California Rules of Court, rule 8.1115(a), prohibits courts and parties from citing or relying on opinions not certified for publication or ordered published, except as specified by rule 8.1115(b). This opinion has not been certified for publication or ordered published for purposes of rule 8.1115. (Los Angeles County Super. Ct. No. BC515236) APPEAL from a judgment of the Superior Court of Los Angeles County. Howard L. Halm, Judge. Affirmed. Law Offices of Pius Joseph and Pius Joseph for Plaintiff and Appellant. No appearance for Defendant and Respondent. Kirk & Myers and Dordaneh Ghaemi for Kabuki Restaurants, Inc., as amicus curiae.

____________________

Plaintiff and appellant Elizabeth J. Tenorio challenges a trial court order denying her postjudgment motion to vacate a default judgment and for leave to amend her complaint pursuant to California Code of Civil Procedure section 473.

All further statutory references are to the Code of Civil Procedure unless otherwise indicated.

Because the trial court did not abuse is discretion, we affirm.

FACTUAL AND PROCEDURAL BACKGROUND

On February 24, 2012, plaintiff was a patron at Kabuki Japanese Restaurant, located at 3539 E. Foothill Boulevard in Pasadena.
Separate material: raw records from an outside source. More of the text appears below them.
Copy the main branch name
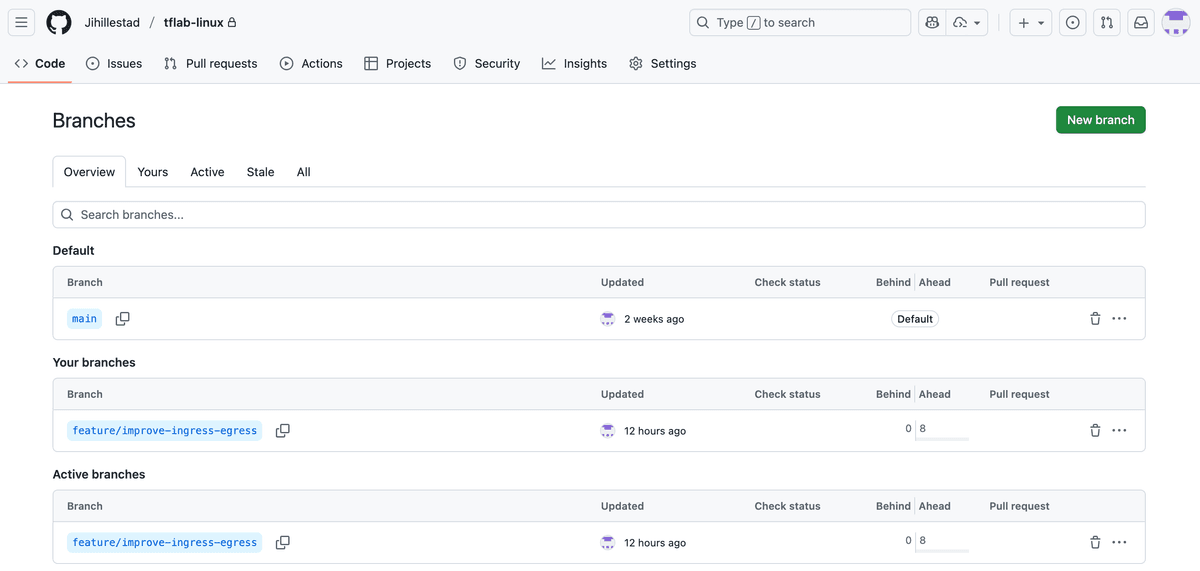This screenshot has height=571, width=1200. (122, 319)
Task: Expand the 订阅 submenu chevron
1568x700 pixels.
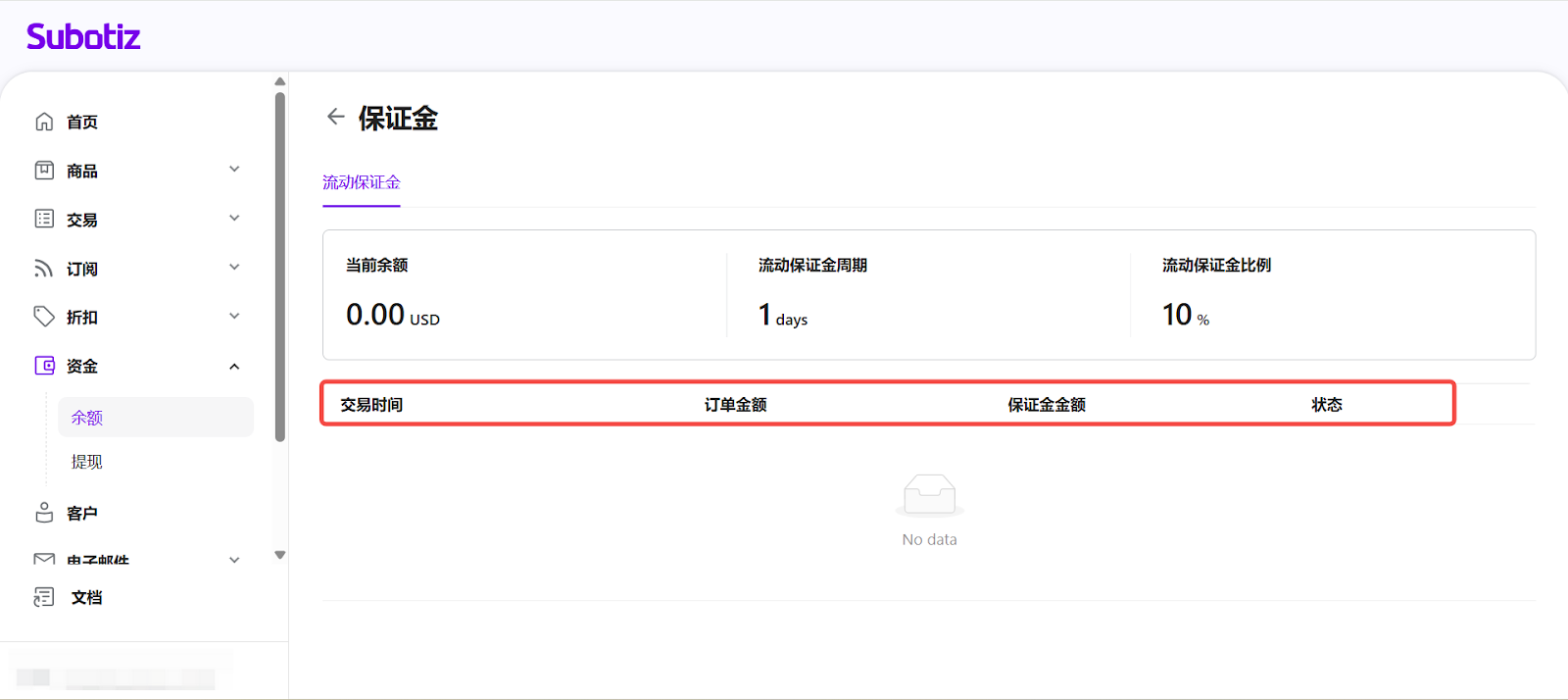Action: coord(234,268)
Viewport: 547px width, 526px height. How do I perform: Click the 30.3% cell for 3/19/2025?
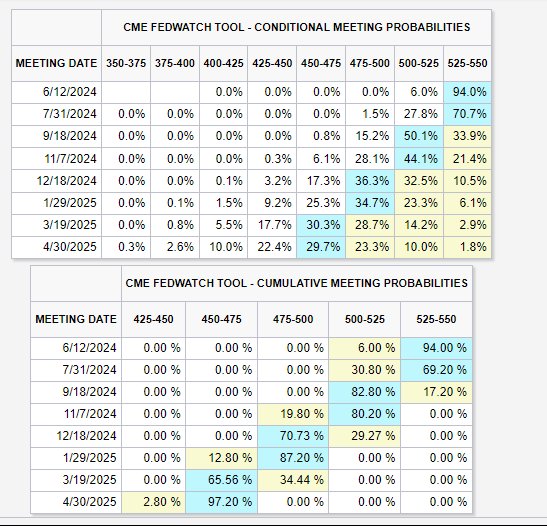pos(321,225)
A server at the restaurant tripped into plaintiff, causing plaintiff to fall on her back and causing plaintiff to sustain substantial injuries.

After the incident, plaintiff retained counsel, who corresponded with Golden Eagle Insurance (Golden Eagle) from February 24, 2012, to Mach 18, 2013. Golden Eagle's insured was identified as "Kabuki Restaurant, Inc. dba Kabuki Japanese" by both plaintiff and Golden Eagle.

Even though Golden Eagle indicated that its "insured appear[ed] to be liable for" plaintiff's damages, the matter was not resolved. Thus, on July 16, 2013, plaintiff filed a complaint alleging negligence against "Kabuki Japanese Restaurant & Sushi, Inc." Plaintiff completed service on "Kabuki Japanese Restaurant & Sushi, Inc.," on its agent for service. Kabuki Japanese Restaurant & Sushi, Inc., did not answer plaintiff's complaint, and, on October 30, 2013, its default was entered.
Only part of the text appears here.